[Explore the material]
(1) From the article on COVID-19 PPE scams, list every specific type of Personal Protective Equipment it names.
(2) Answer these questions from the article on COVID-19 PPE scams:
(a) At the outset of the pandemic, whom were these items needed to supply and protect?
(b) Which country has become a provider of much of the PPE in the APAC region?
(c) Through whom are many contracts for the supply of Chinese products arranged?
(3) Please copy the article on COVID-19 PPE scams word for word, from "It will come" to "from people’s anxieties.".

[Excerpted text]
The unscrupulous COVID-19 scammers

It will come as little surprise that since the start of 2020 there has been unprecedented demand across the globe for Personal Protective Equipment (PPE) – in particular for disposable face masks, gloves and surgical gowns. At the outset of the pandemic, these items were needed to supply and protect front-line health workers. Of late, there has been wider demand from the public at large as the pandemic spread. Unfortunately, opportunists see these events as a chance to cash in and profit from people’s anxieties.

In the APAC region, and being a global manufacturing hub, China has become a provider of much of this PPE. Many contracts for the supply of Chinese products are arranged through Hong Kong sales entities and middlemen – the supply of PPE is no exception to this rule. With this, we have witnessed a sharp increase in fraud schemes associated with PPE transactions all around the globe. There have been thousands of online PPE scams reported to the Hong Kong authorities since the start of this year.

Data records:
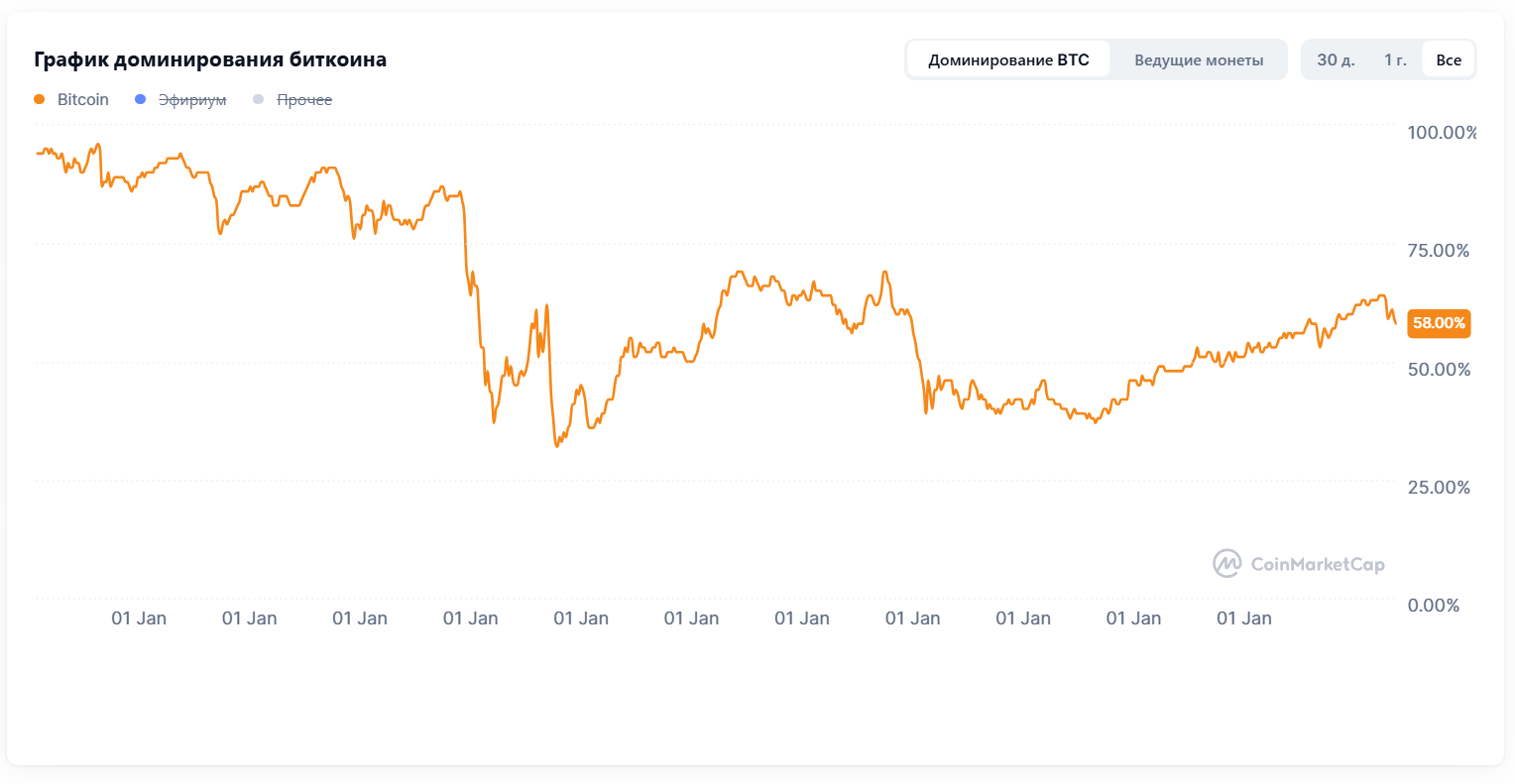Select the 1 г. time range
Image resolution: width=1515 pixels, height=784 pixels.
1395,60
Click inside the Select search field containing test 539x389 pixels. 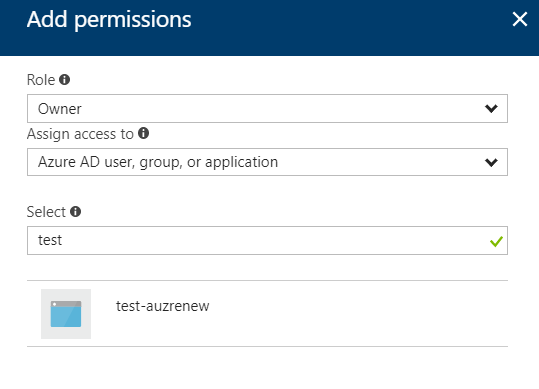point(267,241)
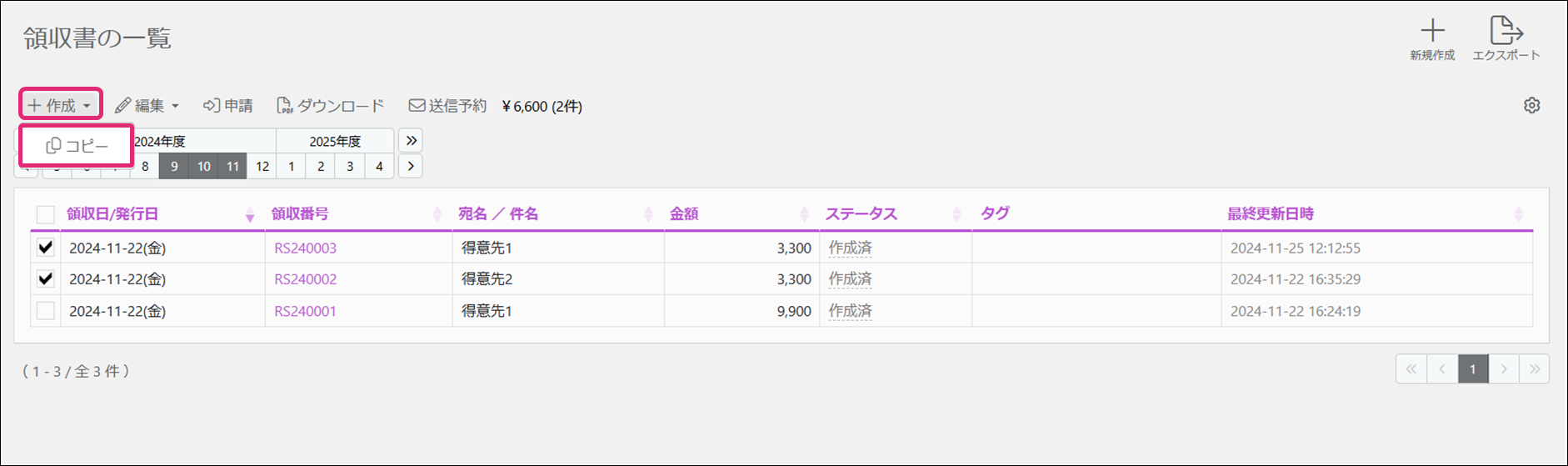Check the RS240001 row checkbox
This screenshot has width=1568, height=466.
click(x=46, y=311)
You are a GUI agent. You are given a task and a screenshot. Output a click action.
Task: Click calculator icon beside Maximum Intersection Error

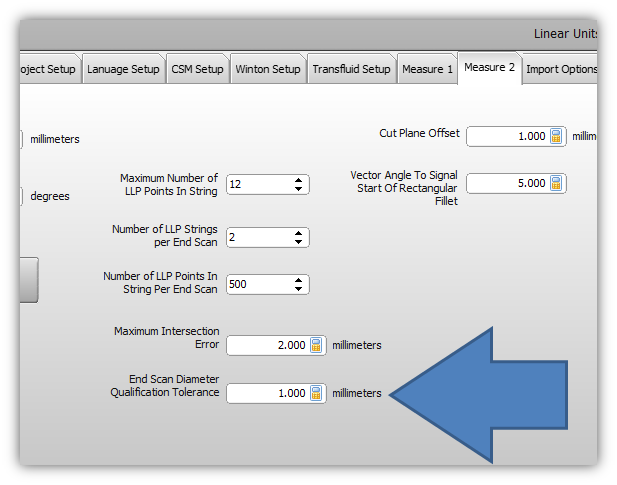click(x=316, y=345)
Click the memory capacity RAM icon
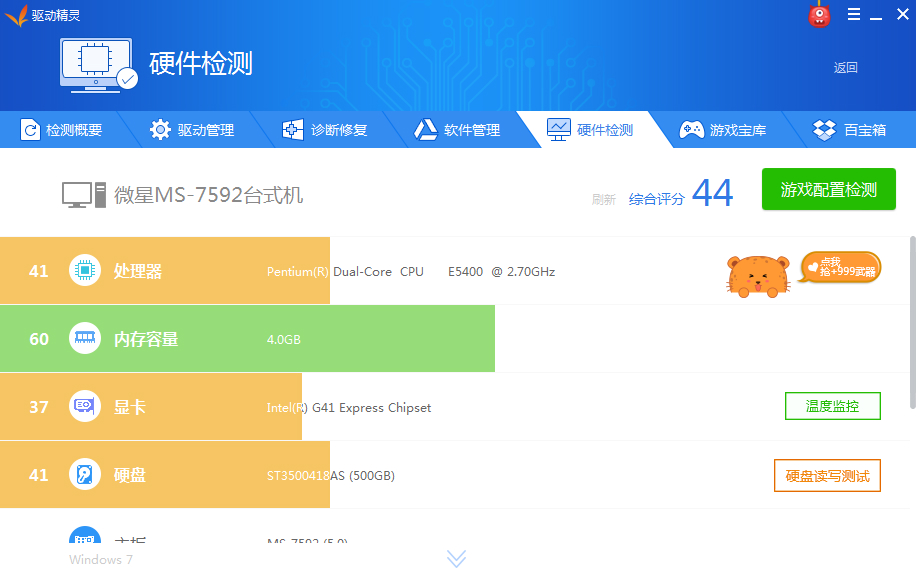The height and width of the screenshot is (577, 916). 85,339
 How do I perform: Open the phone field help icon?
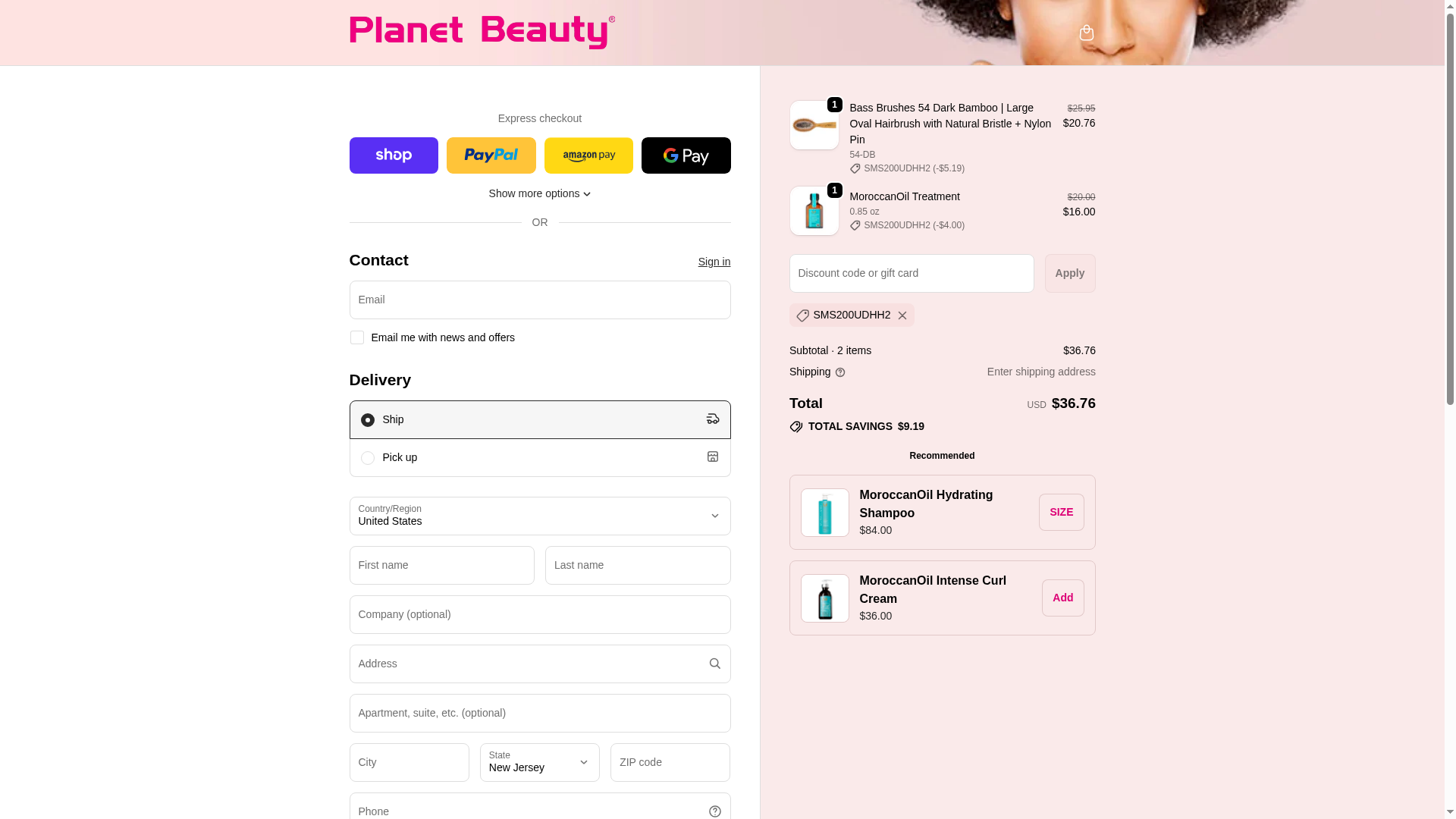coord(714,811)

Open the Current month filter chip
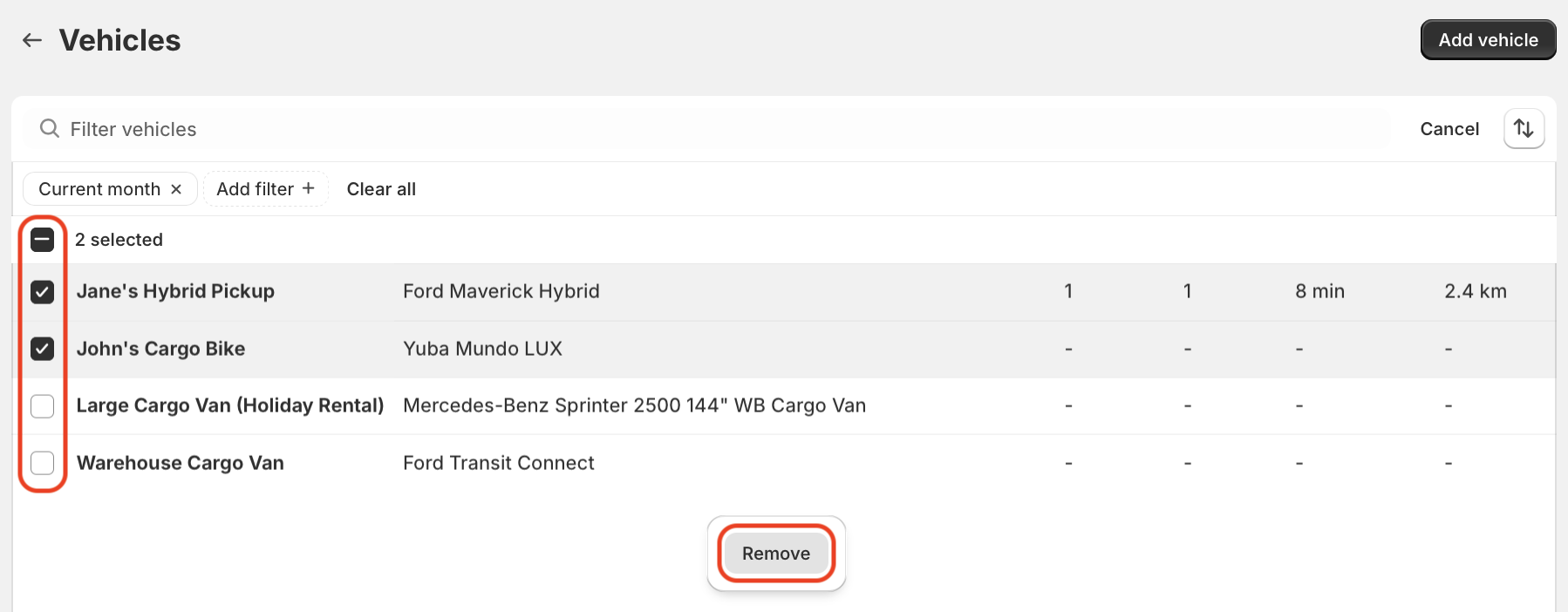(x=99, y=189)
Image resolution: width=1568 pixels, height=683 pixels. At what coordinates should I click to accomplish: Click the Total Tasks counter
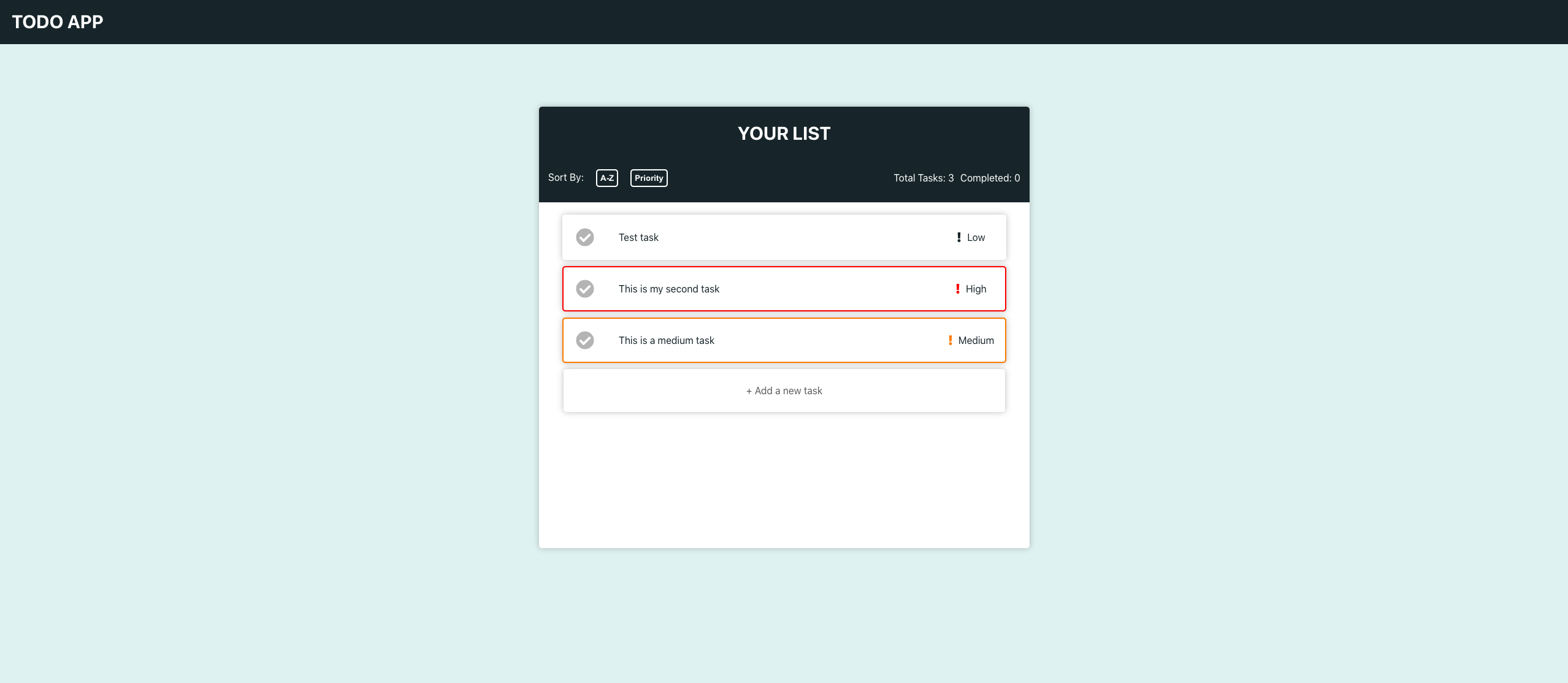(x=923, y=178)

[Outputs by task]
(1)
- Disposable face masks
- Gloves
- Surgical gowns

(2)
(a) Front-line health workers
(b) China
(c) Hong Kong sales entities and middlemen

(3)
It will come as little surprise that since the start of 2020 there has been unprecedented demand across the globe for Personal Protective Equipment (PPE) – in particular for disposable face masks, gloves and surgical gowns. At the outset of the pandemic, these items were needed to supply and protect front-line health workers. Of late, there has been wider demand from the public at large as the pandemic spread. Unfortunately, opportunists see these events as a chance to cash in and profit from people’s anxieties.